Humans aren't perfect replacements for, say, the Florida panther. They mostly pass up plentiful animals such as raccoons and opossums in favor of increasingly rare ones, like ducks and quail.
And, while natural predators single out the old and the weak, humans seek prime breeding stock, which is why you see 10-point bucks on the cover of those pulpy hunting magazines rather than crippled, gray-muzzled does.
Still, most hunters eat what they kill, which would be an enlightening exercise for any of us meat eaters. Those hams, drumsticks and roasts we feast on this time of year came from animals that were likely raised in hideously crowded and filthy conditions.

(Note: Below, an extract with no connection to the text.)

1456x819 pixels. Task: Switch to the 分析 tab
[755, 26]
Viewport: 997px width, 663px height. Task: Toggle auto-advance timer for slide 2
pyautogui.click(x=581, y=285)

They were slaughtered, skinned and butchered on assembly lines — then thoughtlessly consumed by people who might consider someone like Dave Cock a bloodthirsty brute.
Cock, of Spring Lake, spoke to me last week from his hunting camp in Taylor County and was actively dreading his return to civilization for Christmas. Ask him what he likes to hunt, and you get a long, grisly list that includes feral pigs, elk, deer and wild turkey.
All of which reminds him of what a lot of us would like to forget: that eating meat requires killing downy or furry creatures not that different from turtle doves or, if you get right down to it, the Grinch's mutt, Max.
You think he had it bad, do you? What about that unlucky roast beast?